> EXERCISE AIM: Revise the lines below so that each "computer-use agent" becomes "desktop automation agent", with every other part left unchanged.

** Start of INPUT MATERIAL **

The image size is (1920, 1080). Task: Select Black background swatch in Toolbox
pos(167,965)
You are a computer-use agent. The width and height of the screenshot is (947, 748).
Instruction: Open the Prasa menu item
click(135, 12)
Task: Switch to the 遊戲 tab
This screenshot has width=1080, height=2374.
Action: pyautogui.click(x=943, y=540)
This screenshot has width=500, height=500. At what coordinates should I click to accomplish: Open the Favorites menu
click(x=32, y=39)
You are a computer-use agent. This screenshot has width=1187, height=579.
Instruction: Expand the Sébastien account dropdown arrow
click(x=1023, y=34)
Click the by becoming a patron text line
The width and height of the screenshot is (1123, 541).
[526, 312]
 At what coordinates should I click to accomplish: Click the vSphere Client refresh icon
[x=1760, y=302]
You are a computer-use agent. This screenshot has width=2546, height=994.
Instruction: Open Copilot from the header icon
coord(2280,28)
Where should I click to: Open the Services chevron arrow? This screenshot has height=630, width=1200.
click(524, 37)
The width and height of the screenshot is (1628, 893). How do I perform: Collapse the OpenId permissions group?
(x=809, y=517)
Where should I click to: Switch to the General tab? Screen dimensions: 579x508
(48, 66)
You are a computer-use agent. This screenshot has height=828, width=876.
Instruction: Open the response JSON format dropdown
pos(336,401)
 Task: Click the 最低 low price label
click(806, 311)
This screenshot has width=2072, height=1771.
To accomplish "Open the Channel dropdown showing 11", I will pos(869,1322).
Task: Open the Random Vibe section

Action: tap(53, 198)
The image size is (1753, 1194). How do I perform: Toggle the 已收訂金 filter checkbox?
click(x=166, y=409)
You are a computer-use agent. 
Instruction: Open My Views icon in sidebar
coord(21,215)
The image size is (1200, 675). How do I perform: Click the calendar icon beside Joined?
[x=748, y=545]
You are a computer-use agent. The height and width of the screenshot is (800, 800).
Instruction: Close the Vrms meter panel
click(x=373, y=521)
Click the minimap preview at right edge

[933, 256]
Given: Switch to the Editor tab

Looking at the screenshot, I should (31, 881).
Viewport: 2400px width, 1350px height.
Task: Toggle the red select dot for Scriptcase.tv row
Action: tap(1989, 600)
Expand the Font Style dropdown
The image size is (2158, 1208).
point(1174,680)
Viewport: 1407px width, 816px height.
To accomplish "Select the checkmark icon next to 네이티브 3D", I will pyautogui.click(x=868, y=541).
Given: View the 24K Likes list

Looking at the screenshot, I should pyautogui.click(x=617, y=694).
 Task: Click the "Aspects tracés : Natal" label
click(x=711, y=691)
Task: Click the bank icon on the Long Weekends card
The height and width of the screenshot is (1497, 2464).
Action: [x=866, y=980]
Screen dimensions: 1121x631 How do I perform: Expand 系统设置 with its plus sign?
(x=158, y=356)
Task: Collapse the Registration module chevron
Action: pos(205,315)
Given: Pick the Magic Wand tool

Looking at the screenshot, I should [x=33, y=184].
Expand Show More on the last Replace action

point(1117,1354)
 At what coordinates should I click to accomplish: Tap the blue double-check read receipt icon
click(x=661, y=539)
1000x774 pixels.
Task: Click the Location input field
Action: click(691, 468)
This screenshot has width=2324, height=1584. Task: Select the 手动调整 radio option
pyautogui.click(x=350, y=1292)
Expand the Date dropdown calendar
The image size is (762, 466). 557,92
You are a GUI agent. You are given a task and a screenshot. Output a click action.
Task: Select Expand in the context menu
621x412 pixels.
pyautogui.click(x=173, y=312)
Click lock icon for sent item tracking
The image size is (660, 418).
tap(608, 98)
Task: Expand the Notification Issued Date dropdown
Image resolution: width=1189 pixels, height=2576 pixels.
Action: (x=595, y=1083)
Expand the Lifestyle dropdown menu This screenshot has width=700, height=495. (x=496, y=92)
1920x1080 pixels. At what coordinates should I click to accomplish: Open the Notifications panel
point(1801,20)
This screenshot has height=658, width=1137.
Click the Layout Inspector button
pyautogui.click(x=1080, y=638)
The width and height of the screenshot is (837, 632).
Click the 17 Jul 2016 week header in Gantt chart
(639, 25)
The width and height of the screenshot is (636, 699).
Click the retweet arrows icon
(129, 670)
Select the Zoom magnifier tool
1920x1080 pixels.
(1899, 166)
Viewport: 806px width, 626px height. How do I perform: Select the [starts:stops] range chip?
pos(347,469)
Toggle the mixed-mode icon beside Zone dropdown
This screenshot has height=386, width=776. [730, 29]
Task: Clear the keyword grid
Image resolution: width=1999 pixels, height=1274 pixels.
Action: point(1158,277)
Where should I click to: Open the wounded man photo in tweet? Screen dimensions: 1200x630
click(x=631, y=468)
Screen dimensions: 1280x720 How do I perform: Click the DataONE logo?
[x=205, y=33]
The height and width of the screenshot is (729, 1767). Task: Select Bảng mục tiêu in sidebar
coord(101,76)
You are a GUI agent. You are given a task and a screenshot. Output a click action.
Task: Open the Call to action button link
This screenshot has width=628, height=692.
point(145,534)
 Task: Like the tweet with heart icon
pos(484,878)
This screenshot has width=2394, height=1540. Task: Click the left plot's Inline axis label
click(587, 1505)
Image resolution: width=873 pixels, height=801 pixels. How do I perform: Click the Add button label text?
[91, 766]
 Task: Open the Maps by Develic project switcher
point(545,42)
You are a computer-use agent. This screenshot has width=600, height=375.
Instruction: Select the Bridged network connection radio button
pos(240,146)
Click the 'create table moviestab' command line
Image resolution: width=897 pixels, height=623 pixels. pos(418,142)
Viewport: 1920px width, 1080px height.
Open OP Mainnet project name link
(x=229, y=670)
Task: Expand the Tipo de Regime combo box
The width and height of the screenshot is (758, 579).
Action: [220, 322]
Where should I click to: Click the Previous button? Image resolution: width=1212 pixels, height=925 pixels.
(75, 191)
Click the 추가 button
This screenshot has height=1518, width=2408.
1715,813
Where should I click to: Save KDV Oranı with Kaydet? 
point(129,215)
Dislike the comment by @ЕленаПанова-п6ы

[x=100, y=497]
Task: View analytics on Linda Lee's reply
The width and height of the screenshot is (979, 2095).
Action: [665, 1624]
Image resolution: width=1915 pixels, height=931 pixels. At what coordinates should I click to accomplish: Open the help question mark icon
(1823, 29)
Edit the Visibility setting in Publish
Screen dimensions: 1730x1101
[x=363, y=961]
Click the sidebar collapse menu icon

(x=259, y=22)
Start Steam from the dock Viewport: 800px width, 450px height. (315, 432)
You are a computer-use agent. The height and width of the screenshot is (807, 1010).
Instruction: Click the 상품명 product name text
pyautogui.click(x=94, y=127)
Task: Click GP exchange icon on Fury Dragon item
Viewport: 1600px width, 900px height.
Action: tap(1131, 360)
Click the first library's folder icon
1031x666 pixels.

** End of INPUT MATERIAL **

> PROBLEM SOLUTION:
The image size is (1920, 1080). Task: Select Black background swatch in Toolbox
pos(167,965)
You are a desktop automation agent. The width and height of the screenshot is (947, 748).
Instruction: Open the Prasa menu item
click(135, 12)
Task: Switch to the 遊戲 tab
This screenshot has width=1080, height=2374.
Action: pyautogui.click(x=943, y=540)
This screenshot has width=500, height=500. At what coordinates should I click to accomplish: Open the Favorites menu
click(x=32, y=39)
You are a desktop automation agent. This screenshot has width=1187, height=579.
Instruction: Expand the Sébastien account dropdown arrow
click(x=1023, y=34)
Click the by becoming a patron text line
The width and height of the screenshot is (1123, 541).
[526, 312]
 At what coordinates should I click to accomplish: Click the vSphere Client refresh icon
[x=1760, y=302]
You are a desktop automation agent. This screenshot has width=2546, height=994.
Instruction: Open Copilot from the header icon
coord(2280,28)
Where should I click to: Open the Services chevron arrow? This screenshot has height=630, width=1200.
click(524, 37)
The width and height of the screenshot is (1628, 893). How do I perform: Collapse the OpenId permissions group?
(x=809, y=517)
Where should I click to: Switch to the General tab? Screen dimensions: 579x508
(48, 66)
You are a desktop automation agent. This screenshot has height=828, width=876.
Instruction: Open the response JSON format dropdown
pos(336,401)
 Task: Click the 最低 low price label
click(806, 311)
This screenshot has width=2072, height=1771.
To accomplish "Open the Channel dropdown showing 11", I will pos(869,1322).
Task: Open the Random Vibe section

Action: tap(53, 198)
The image size is (1753, 1194). How do I perform: Toggle the 已收訂金 filter checkbox?
click(x=166, y=409)
You are a desktop automation agent. 
Instruction: Open My Views icon in sidebar
coord(21,215)
The image size is (1200, 675). How do I perform: Click the calendar icon beside Joined?
[x=748, y=545]
You are a desktop automation agent. The height and width of the screenshot is (800, 800).
Instruction: Close the Vrms meter panel
click(x=373, y=521)
Click the minimap preview at right edge

[933, 256]
Given: Switch to the Editor tab

Looking at the screenshot, I should (31, 881).
Viewport: 2400px width, 1350px height.
Task: Toggle the red select dot for Scriptcase.tv row
Action: tap(1989, 600)
Expand the Font Style dropdown
The image size is (2158, 1208).
point(1174,680)
Viewport: 1407px width, 816px height.
To accomplish "Select the checkmark icon next to 네이티브 3D", I will pyautogui.click(x=868, y=541).
Given: View the 24K Likes list

Looking at the screenshot, I should pyautogui.click(x=617, y=694).
 Task: Click the "Aspects tracés : Natal" label
click(x=711, y=691)
Task: Click the bank icon on the Long Weekends card
The height and width of the screenshot is (1497, 2464).
Action: [x=866, y=980]
Screen dimensions: 1121x631 How do I perform: Expand 系统设置 with its plus sign?
(x=158, y=356)
Task: Collapse the Registration module chevron
Action: pos(205,315)
Given: Pick the Magic Wand tool

Looking at the screenshot, I should [x=33, y=184].
Expand Show More on the last Replace action

point(1117,1354)
 At what coordinates should I click to accomplish: Tap the blue double-check read receipt icon
click(x=661, y=539)
1000x774 pixels.
Task: Click the Location input field
Action: click(691, 468)
This screenshot has width=2324, height=1584. Task: Select the 手动调整 radio option
pyautogui.click(x=350, y=1292)
Expand the Date dropdown calendar
The image size is (762, 466). 557,92
You are a GUI agent. You are given a task and a screenshot. Output a click action.
Task: Select Expand in the context menu
621x412 pixels.
pyautogui.click(x=173, y=312)
Click lock icon for sent item tracking
The image size is (660, 418).
tap(608, 98)
Task: Expand the Notification Issued Date dropdown
Image resolution: width=1189 pixels, height=2576 pixels.
Action: (x=595, y=1083)
Expand the Lifestyle dropdown menu This screenshot has width=700, height=495. (x=496, y=92)
1920x1080 pixels. At what coordinates should I click to accomplish: Open the Notifications panel
point(1801,20)
This screenshot has height=658, width=1137.
Click the Layout Inspector button
pyautogui.click(x=1080, y=638)
The width and height of the screenshot is (837, 632).
Click the 17 Jul 2016 week header in Gantt chart
(639, 25)
The width and height of the screenshot is (636, 699).
Click the retweet arrows icon
(129, 670)
Select the Zoom magnifier tool
1920x1080 pixels.
(1899, 166)
Viewport: 806px width, 626px height. How do I perform: Select the [starts:stops] range chip?
pos(347,469)
Toggle the mixed-mode icon beside Zone dropdown
This screenshot has height=386, width=776. [730, 29]
Task: Clear the keyword grid
Image resolution: width=1999 pixels, height=1274 pixels.
Action: point(1158,277)
Where should I click to: Open the wounded man photo in tweet? Screen dimensions: 1200x630
click(x=631, y=468)
Screen dimensions: 1280x720 How do I perform: Click the DataONE logo?
[x=205, y=33]
The height and width of the screenshot is (729, 1767). Task: Select Bảng mục tiêu in sidebar
coord(101,76)
You are a GUI agent. You are given a task and a screenshot. Output a click action.
Task: Open the Call to action button link
This screenshot has width=628, height=692.
point(145,534)
 Task: Like the tweet with heart icon
pos(484,878)
This screenshot has width=2394, height=1540. Task: Click the left plot's Inline axis label
click(587, 1505)
Image resolution: width=873 pixels, height=801 pixels. How do I perform: Click the Add button label text?
[91, 766]
 Task: Open the Maps by Develic project switcher
point(545,42)
You are a desktop automation agent. This screenshot has width=600, height=375.
Instruction: Select the Bridged network connection radio button
pos(240,146)
Click the 'create table moviestab' command line
Image resolution: width=897 pixels, height=623 pixels. pos(418,142)
Viewport: 1920px width, 1080px height.
Open OP Mainnet project name link
(x=229, y=670)
Task: Expand the Tipo de Regime combo box
The width and height of the screenshot is (758, 579).
Action: [220, 322]
Where should I click to: Click the Previous button? Image resolution: width=1212 pixels, height=925 pixels.
(75, 191)
Click the 추가 button
This screenshot has height=1518, width=2408.
1715,813
Where should I click to: Save KDV Oranı with Kaydet? 
point(129,215)
Dislike the comment by @ЕленаПанова-п6ы

[x=100, y=497]
Task: View analytics on Linda Lee's reply
The width and height of the screenshot is (979, 2095).
Action: [665, 1624]
Image resolution: width=1915 pixels, height=931 pixels. At what coordinates should I click to accomplish: Open the help question mark icon
(1823, 29)
Edit the Visibility setting in Publish
Screen dimensions: 1730x1101
[x=363, y=961]
Click the sidebar collapse menu icon

(x=259, y=22)
Start Steam from the dock Viewport: 800px width, 450px height. (315, 432)
You are a desktop automation agent. The height and width of the screenshot is (807, 1010).
Instruction: Click the 상품명 product name text
pyautogui.click(x=94, y=127)
Task: Click GP exchange icon on Fury Dragon item
Viewport: 1600px width, 900px height.
Action: tap(1131, 360)
Click the first library's folder icon
1031x666 pixels.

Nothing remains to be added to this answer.